§ **Passage shown**:
================================
Perturbation Theory of Liquids: Weeks Chandler Anderson Model To put simply, what is the big deal about the WCA model of describing solutes in liquid theory?
I understand that the WCA model splits the potential into a repulsive force component, and an attractive force perturbation. This simplifies the mathematics of the way intermolecular interactions can be handled when we move step by step from describing ideal gases to interacting systems and then to liquids. What makes this perturbation model so prevalent across liquid theory research, aside from simplifying calculations? Also, why does this model not hold when describing liquid-vapor interfaces?
For context, I'm working with biological solutes in water.
 A: Welcome to Physics StackExchange! I'll try and give an answer, but I'm not sure if it is exactly what you are looking for.
Firstly, the WCA approach is popular because it is quite accurate, for simple liquids, not just because it simplifies the mathematics. It is very difficult to construct a proper theory of liquids, i.e. one which takes the interactions between atoms as input, and predicts the structure and thermodynamics. It is not just a question of moving step by step from the ideal (and non-ideal) gas as a starting point. If you want to look into the details, the book by J-P Hansen and IR McDonald, Theory of Simple Liquids gives them, but you may have done that already.
The division of the potential by WCA separates the problem in a physically useful way. The repulsive forces dictate the structure of the liquid, and this is related back to the hard sphere model system, for which some fairly accurate analytical and numerical results are available. The thermodynamics of the hard sphere system is also fairly well understood: it is completely dictated by entropy effects, as there are no interaction energies at all. The attractive forces do not have much effect on the structure, so they are suitable to treat in a perturbative way: to a large extent this handles the energetics. The method generalizes in a straightforward way to liquid mixtures, and hence is applicable to discuss the structure and energetics of solvent around solute. I have to say, though, that the proper treatment of solutes in water, including the tetrahedral hydrogen-bond network, hydrophobic effects and so on, is not trivial. David Chandler made contributions in all these areas, and you might be interested in his autobiographical review which was published around the time of his death last year in Ann Rev Phys Chem, 68, 19 (2017).
The WCA approach was formulated for homogeneous liquids, and not intended to directly address the liquid-vapour interface. For that you need something extra. Probably the most successful approach is density functional theory in which the free energy of the system is minimized with respect to variations in the local density. The simplest version of this requires information regarding the homogeneous system as a function of bulk density: a local free energy density, and an estimate of the direct correlation function, which underpins the liquid structure. In principle, the WCA approach could provide these quantities, but it doesn't work out well enough: as pointed out by Lutsko, also published in J Chem Phys, 127, 054701 (2007), WCA is not accurate enough at low densities and fails to reproduce the second virial coefficient of the gas, or the low-density limit of the direct correlation function. So, typically, different approximations are used to describe the liquid-vapour interface by density functional theory.
================================
Saved data entries:
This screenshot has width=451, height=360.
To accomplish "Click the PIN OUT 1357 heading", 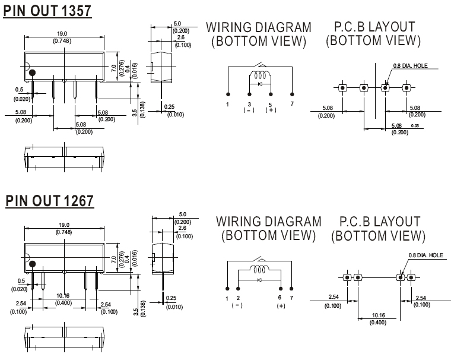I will pyautogui.click(x=47, y=11).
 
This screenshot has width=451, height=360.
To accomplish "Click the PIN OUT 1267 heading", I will pyautogui.click(x=49, y=201).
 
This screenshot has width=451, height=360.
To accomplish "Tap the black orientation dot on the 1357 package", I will pyautogui.click(x=33, y=72).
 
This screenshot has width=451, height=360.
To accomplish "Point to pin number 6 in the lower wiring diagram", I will pyautogui.click(x=280, y=297).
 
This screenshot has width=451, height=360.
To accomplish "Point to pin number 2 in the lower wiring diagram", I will pyautogui.click(x=238, y=297).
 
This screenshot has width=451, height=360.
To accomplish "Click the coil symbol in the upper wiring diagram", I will pyautogui.click(x=259, y=75).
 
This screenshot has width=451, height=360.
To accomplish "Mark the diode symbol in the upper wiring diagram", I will pyautogui.click(x=259, y=84).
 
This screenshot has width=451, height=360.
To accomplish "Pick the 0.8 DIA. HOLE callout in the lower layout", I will pyautogui.click(x=425, y=255).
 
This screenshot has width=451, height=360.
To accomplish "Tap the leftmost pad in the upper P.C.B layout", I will pyautogui.click(x=343, y=88).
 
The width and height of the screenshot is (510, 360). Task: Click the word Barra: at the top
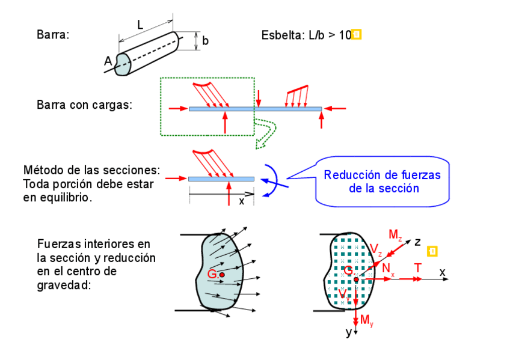[53, 35]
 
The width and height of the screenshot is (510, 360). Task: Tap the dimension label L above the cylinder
[140, 25]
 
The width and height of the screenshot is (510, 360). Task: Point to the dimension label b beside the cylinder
[205, 41]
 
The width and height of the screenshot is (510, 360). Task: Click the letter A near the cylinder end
[108, 61]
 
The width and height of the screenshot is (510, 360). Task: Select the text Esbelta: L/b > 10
[306, 35]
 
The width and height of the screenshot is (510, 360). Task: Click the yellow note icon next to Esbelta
[356, 35]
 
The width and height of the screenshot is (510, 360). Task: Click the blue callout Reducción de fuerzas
[382, 182]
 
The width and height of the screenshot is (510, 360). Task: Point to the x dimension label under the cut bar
[242, 201]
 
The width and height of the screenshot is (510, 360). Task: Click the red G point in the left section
[222, 275]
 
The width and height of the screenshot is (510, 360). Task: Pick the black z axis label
[416, 242]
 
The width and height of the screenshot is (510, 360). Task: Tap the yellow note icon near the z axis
[432, 251]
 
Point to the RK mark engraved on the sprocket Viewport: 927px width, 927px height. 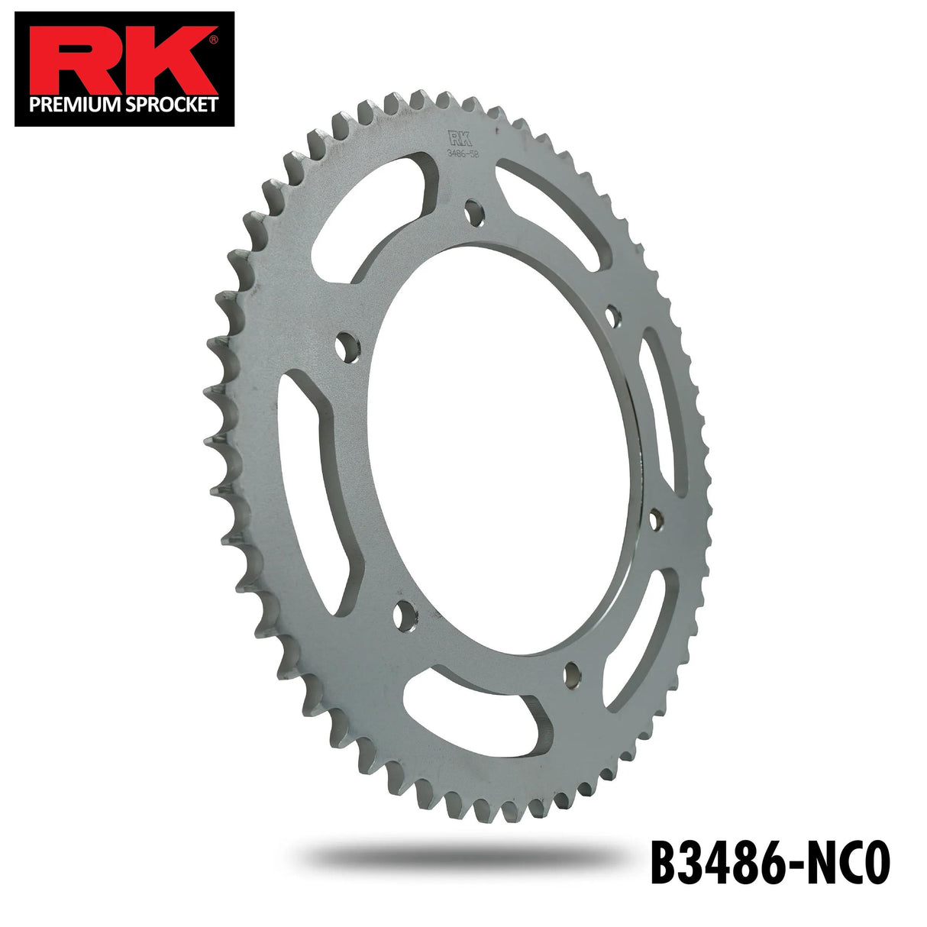pyautogui.click(x=459, y=138)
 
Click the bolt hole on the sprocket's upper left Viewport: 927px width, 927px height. pyautogui.click(x=347, y=345)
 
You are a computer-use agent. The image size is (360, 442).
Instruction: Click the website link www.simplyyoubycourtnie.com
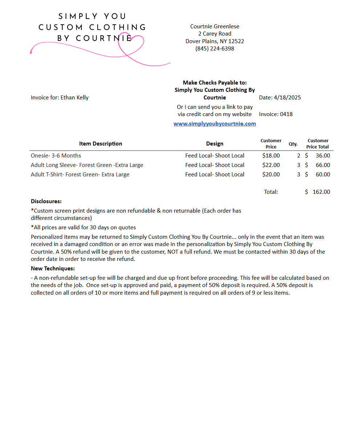click(215, 124)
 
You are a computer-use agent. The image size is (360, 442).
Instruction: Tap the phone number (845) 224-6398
click(215, 48)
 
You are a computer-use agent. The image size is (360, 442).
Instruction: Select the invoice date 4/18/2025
click(287, 97)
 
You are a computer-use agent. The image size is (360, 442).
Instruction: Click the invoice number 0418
click(286, 114)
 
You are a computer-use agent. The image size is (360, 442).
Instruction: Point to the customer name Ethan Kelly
click(74, 97)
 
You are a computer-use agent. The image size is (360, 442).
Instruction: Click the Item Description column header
click(101, 144)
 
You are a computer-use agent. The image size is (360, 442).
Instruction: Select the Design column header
click(215, 144)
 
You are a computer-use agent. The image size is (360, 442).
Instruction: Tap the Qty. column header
click(293, 144)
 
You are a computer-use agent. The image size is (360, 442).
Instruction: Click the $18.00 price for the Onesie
click(271, 155)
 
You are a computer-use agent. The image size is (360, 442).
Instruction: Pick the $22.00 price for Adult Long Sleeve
click(271, 165)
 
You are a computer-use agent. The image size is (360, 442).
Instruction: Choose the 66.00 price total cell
click(323, 165)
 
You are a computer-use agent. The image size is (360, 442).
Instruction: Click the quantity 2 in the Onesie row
click(299, 155)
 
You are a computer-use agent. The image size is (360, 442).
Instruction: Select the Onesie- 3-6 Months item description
click(56, 155)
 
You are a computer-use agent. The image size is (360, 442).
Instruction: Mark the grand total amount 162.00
click(321, 192)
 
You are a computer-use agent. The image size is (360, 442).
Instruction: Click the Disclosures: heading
click(46, 201)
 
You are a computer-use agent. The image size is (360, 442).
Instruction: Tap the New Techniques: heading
click(53, 269)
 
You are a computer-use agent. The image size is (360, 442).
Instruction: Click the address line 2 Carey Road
click(215, 34)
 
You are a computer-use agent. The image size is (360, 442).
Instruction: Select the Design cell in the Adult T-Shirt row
click(215, 174)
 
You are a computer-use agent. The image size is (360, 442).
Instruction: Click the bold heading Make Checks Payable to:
click(215, 82)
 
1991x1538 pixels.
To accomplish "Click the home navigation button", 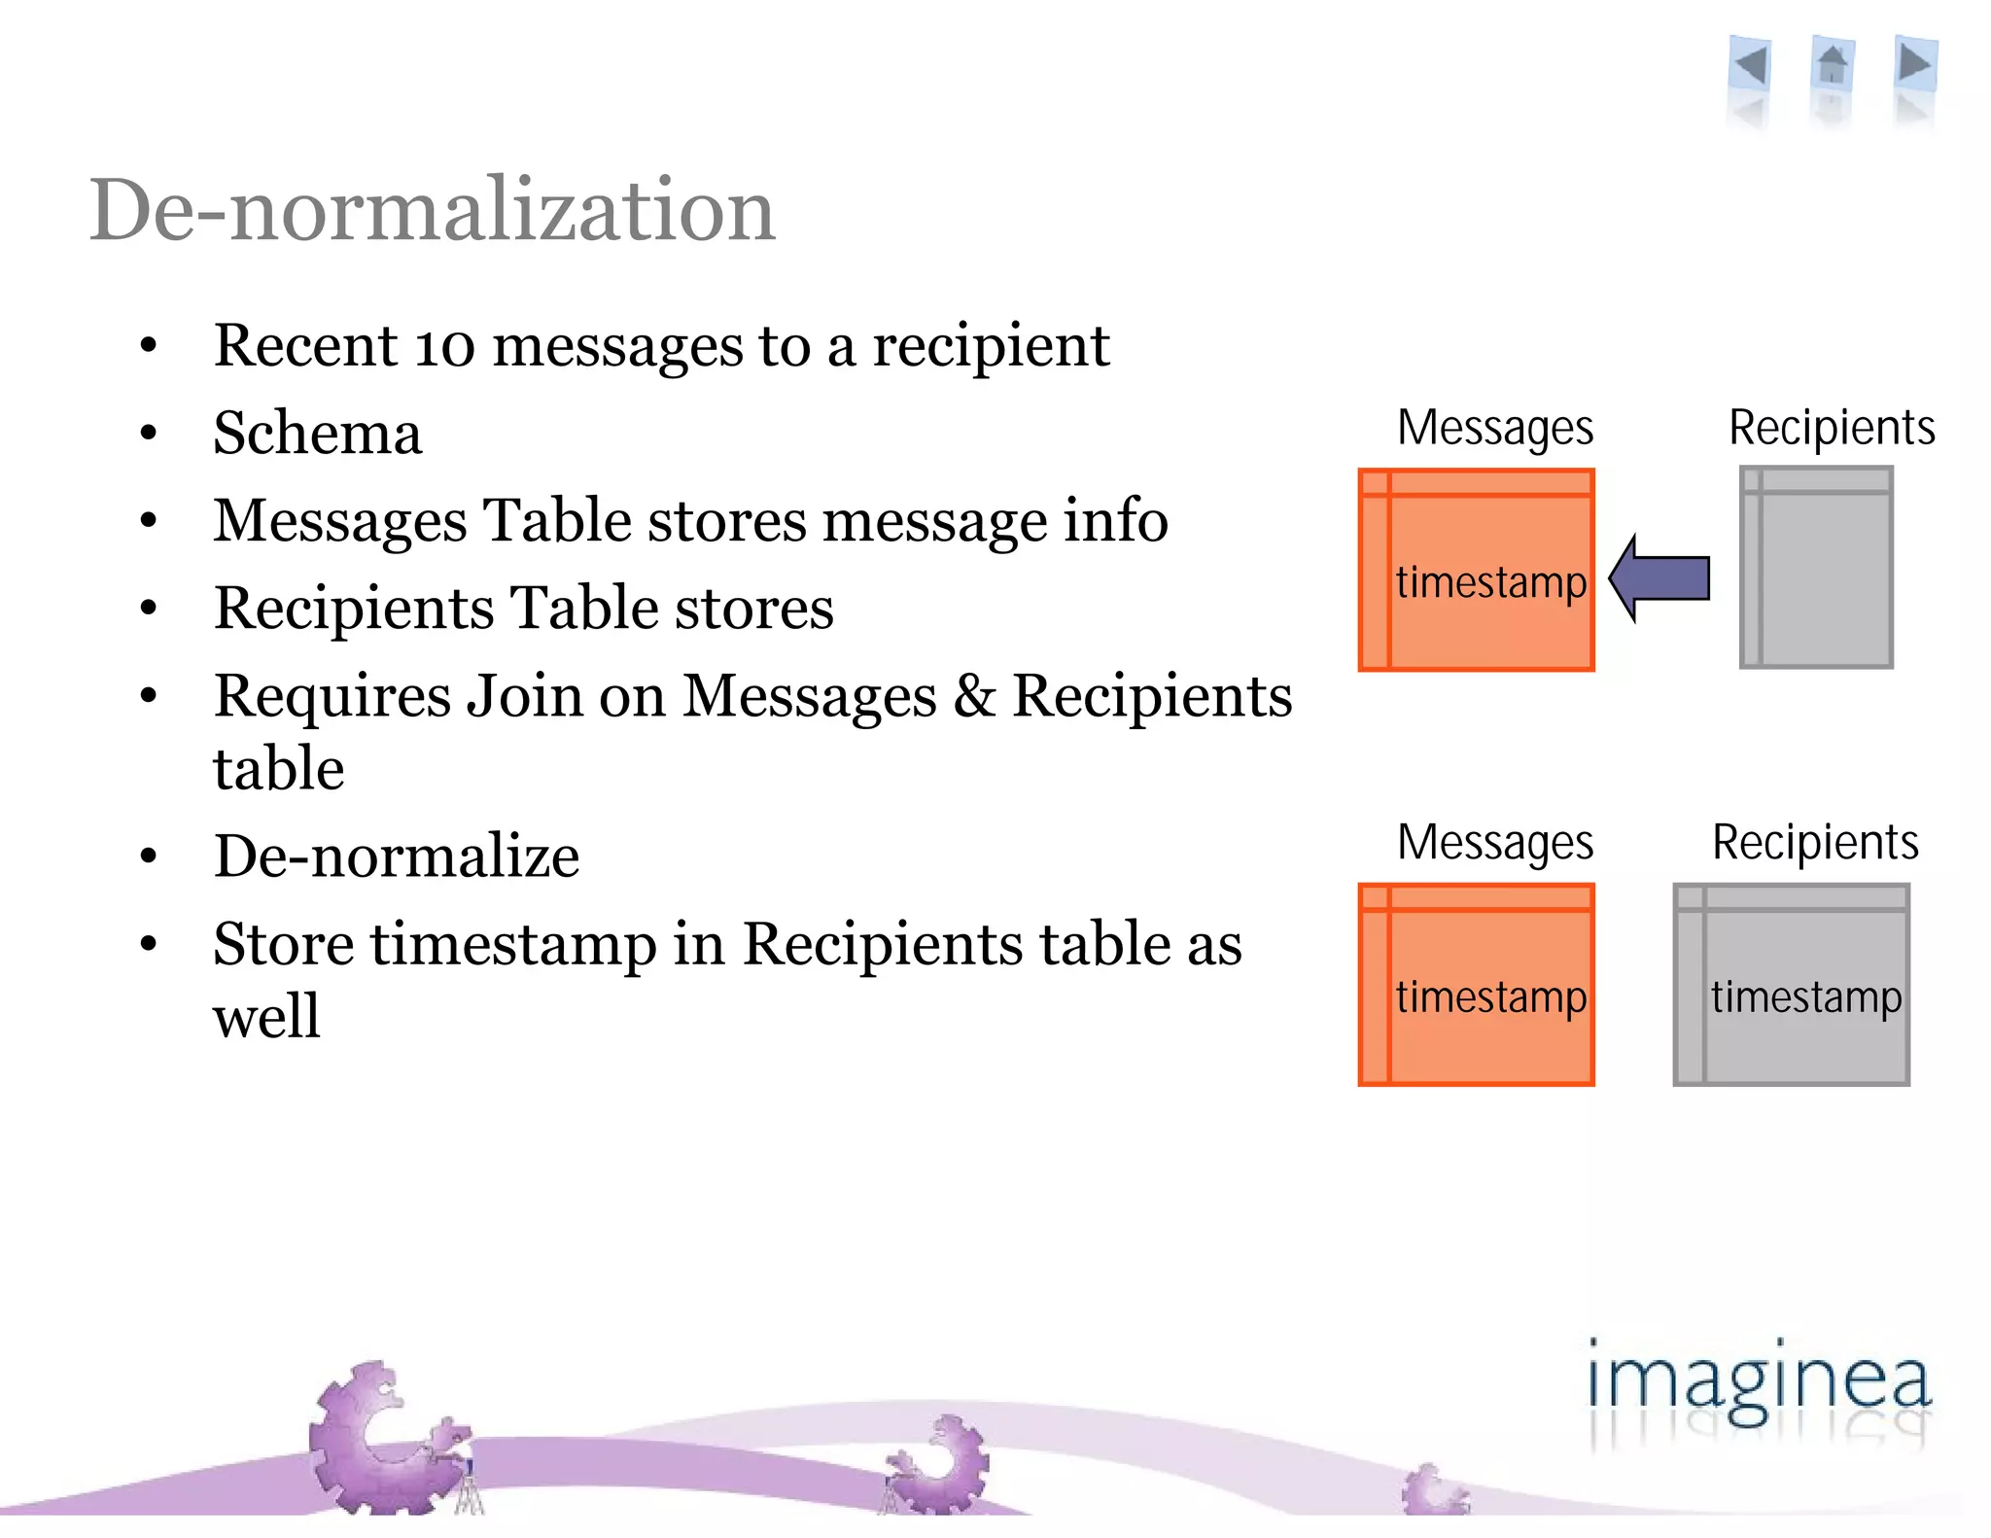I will pos(1833,66).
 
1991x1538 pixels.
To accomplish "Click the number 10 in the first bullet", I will pos(444,346).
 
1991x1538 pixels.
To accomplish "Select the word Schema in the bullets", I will pos(318,434).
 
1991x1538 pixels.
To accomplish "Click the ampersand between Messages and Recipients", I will pos(974,697).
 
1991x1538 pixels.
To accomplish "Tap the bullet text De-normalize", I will pos(397,856).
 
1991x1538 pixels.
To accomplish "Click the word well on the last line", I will pos(266,1017).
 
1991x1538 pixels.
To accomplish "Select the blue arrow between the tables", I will pos(1660,578).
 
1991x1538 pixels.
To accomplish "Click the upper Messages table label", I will pos(1495,428).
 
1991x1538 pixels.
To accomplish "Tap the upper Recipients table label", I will pos(1832,428).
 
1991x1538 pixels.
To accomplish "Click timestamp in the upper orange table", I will pos(1491,582).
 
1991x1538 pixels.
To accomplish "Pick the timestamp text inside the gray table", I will pos(1806,997).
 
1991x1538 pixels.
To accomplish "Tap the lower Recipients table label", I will pos(1815,842).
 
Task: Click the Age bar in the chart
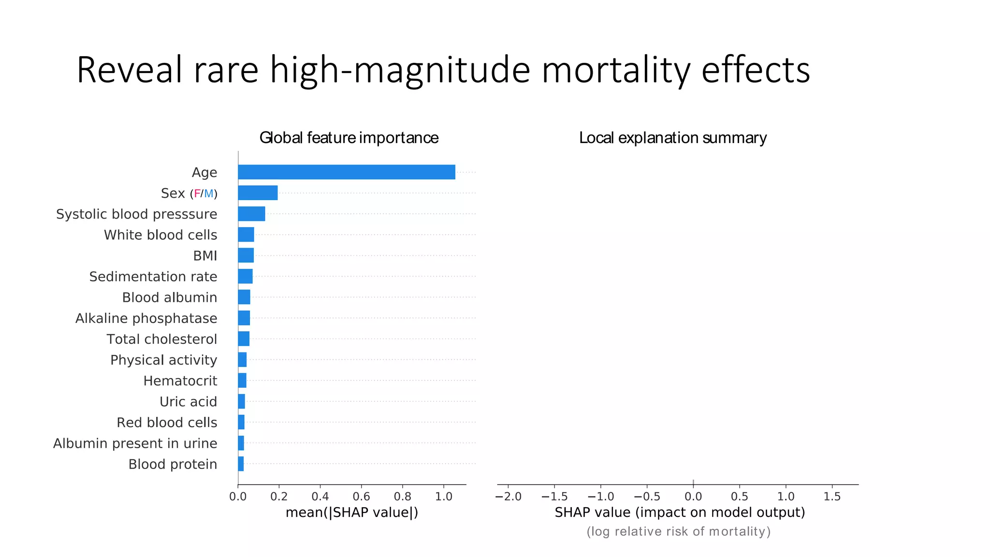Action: pos(346,172)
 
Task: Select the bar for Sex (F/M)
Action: pos(258,193)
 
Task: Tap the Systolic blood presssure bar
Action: pos(251,214)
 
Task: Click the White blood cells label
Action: pos(160,235)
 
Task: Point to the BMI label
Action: pos(205,256)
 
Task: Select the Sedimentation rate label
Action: pos(153,277)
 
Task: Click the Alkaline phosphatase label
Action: pos(146,318)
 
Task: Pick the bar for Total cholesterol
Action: pos(244,339)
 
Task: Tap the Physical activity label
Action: pos(163,360)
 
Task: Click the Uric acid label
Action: pos(188,402)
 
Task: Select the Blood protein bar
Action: pos(241,464)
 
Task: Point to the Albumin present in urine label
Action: pos(135,443)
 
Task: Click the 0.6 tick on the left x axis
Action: pos(361,497)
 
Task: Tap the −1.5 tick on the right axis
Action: pos(554,497)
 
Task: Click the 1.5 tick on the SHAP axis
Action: pos(832,497)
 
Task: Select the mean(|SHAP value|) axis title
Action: pos(352,513)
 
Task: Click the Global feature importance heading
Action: pos(349,138)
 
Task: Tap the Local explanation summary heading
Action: pos(672,138)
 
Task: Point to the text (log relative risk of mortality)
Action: pos(678,531)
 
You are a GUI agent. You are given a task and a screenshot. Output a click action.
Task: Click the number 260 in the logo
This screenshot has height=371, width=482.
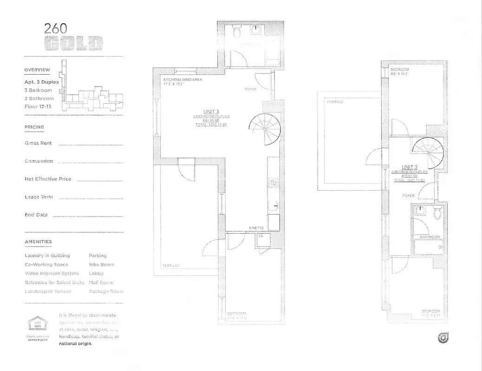click(x=56, y=28)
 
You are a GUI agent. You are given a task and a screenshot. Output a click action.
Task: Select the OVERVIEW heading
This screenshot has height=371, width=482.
click(x=37, y=70)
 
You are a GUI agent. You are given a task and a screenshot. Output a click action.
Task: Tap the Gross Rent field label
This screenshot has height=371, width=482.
click(x=38, y=143)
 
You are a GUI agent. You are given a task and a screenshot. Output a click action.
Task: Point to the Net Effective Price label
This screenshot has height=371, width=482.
click(x=48, y=179)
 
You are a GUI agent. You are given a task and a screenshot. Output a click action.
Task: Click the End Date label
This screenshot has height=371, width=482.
click(x=36, y=215)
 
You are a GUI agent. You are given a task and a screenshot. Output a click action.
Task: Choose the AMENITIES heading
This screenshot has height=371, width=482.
click(x=38, y=242)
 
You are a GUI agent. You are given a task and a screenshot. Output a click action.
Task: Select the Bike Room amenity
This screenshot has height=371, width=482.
click(x=101, y=264)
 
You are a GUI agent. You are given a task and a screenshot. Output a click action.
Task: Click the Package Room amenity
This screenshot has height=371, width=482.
click(x=106, y=291)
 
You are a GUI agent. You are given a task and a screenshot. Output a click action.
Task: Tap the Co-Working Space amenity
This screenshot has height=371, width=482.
click(x=46, y=264)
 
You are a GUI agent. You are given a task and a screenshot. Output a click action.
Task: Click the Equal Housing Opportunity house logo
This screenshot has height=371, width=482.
click(x=35, y=324)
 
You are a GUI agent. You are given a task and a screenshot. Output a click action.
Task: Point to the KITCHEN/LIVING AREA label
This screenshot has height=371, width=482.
click(x=182, y=80)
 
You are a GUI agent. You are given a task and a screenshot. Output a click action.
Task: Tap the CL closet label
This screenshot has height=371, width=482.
click(x=261, y=236)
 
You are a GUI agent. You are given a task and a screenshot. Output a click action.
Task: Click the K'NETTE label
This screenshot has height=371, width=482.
click(x=256, y=228)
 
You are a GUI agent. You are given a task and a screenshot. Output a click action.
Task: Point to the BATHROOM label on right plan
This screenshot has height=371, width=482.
click(x=430, y=237)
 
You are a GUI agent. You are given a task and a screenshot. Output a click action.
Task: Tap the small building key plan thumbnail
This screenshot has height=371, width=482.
click(x=93, y=93)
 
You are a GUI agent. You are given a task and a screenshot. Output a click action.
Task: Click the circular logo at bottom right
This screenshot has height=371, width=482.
click(x=443, y=339)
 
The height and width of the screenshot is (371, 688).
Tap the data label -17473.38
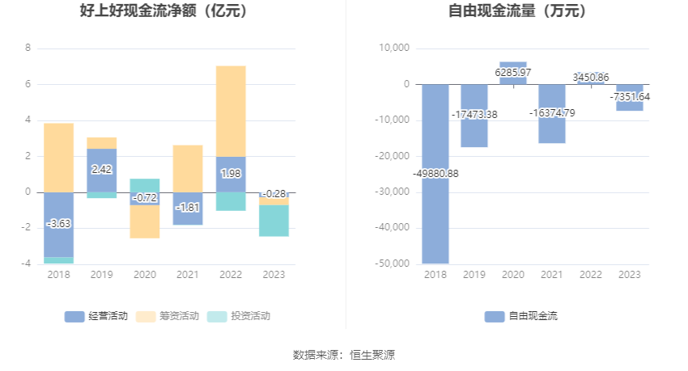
================================
§ **Directions**:
**1)** Reproduce the thread on the WCA model word for word, starting at "I understand that" and ending at "solutes in water.".
**2)** According to the thread on the WCA model, why isn't the WCA approach used to supply the quantities density functional theory needs for the liquid-vapor interface? Answer in one to three sentences.

§ **Per-task outputs**:
**1)**
I understand that the WCA model splits the potential into a repulsive force component, and an attractive force perturbation. This simplifies the mathematics of the way intermolecular interactions can be handled when we move step by step from describing ideal gases to interacting systems and then to liquids. What makes this perturbation model so prevalent across liquid theory research, aside from simplifying calculations? Also, why does this model not hold when describing liquid-vapor interfaces?
For context, I'm working with biological solutes in water.

**2)** In principle it could provide them, but it is not accurate enough at low densities. It fails to reproduce the gas's second virial coefficient and the low-density limit of the direct correlation function, so other approximations are typically used.